§ **What you will do**: Look for "febrero (767, 2211)" in the entries below. Write out that line and all later lines exactly, ending with the final one.

++++++++

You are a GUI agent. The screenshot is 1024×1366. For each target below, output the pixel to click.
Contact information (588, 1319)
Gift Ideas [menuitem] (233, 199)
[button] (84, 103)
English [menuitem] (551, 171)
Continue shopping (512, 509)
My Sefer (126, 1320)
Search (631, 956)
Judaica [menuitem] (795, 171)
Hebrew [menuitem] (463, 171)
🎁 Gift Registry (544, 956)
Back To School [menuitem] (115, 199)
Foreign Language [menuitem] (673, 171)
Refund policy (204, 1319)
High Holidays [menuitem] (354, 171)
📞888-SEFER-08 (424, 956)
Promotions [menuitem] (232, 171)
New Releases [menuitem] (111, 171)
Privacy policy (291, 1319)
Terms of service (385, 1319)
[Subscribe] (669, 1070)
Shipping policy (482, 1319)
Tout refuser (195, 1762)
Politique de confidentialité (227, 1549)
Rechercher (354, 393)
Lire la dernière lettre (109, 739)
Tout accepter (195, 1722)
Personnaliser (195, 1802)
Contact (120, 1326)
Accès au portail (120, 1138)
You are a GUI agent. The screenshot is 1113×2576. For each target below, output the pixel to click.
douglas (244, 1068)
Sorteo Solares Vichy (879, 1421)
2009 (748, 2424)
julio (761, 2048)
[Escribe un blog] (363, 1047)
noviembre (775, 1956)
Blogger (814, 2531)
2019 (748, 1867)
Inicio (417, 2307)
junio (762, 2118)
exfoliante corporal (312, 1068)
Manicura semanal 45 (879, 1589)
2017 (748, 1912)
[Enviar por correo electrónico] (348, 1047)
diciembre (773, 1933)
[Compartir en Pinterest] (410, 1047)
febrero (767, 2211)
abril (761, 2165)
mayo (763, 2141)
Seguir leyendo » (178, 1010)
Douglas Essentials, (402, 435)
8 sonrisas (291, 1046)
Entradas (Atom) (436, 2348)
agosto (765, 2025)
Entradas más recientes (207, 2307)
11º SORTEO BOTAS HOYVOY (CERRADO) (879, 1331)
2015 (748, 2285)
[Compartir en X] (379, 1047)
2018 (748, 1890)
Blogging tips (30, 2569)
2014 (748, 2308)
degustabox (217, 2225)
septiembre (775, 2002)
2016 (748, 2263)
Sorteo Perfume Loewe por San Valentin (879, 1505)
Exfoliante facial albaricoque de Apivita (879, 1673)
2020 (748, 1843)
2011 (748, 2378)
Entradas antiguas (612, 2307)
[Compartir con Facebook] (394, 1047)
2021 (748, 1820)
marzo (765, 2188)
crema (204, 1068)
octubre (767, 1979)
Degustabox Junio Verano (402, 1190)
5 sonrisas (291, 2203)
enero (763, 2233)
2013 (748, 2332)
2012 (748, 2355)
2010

++++++++

§ **Solution to this exercise**:
febrero (767, 2211)
abril (761, 2165)
mayo (763, 2141)
Seguir leyendo » (178, 1010)
Douglas Essentials, (402, 435)
8 sonrisas (291, 1046)
Entradas (Atom) (436, 2348)
agosto (765, 2025)
Entradas más recientes (207, 2307)
11º SORTEO BOTAS HOYVOY (CERRADO) (879, 1331)
2015 (748, 2285)
[Compartir en X] (379, 1047)
2018 (748, 1890)
Blogging tips (30, 2569)
2014 (748, 2308)
degustabox (217, 2225)
septiembre (775, 2002)
2016 (748, 2263)
Sorteo Perfume Loewe por San Valentin (879, 1505)
Exfoliante facial albaricoque de Apivita (879, 1673)
2020 (748, 1843)
2011 (748, 2378)
Entradas antiguas (612, 2307)
[Compartir con Facebook] (394, 1047)
2021 (748, 1820)
marzo (765, 2188)
crema (204, 1068)
octubre (767, 1979)
Degustabox Junio Verano (402, 1190)
5 sonrisas (291, 2203)
enero (763, 2233)
2013 (748, 2332)
2012 (748, 2355)
2010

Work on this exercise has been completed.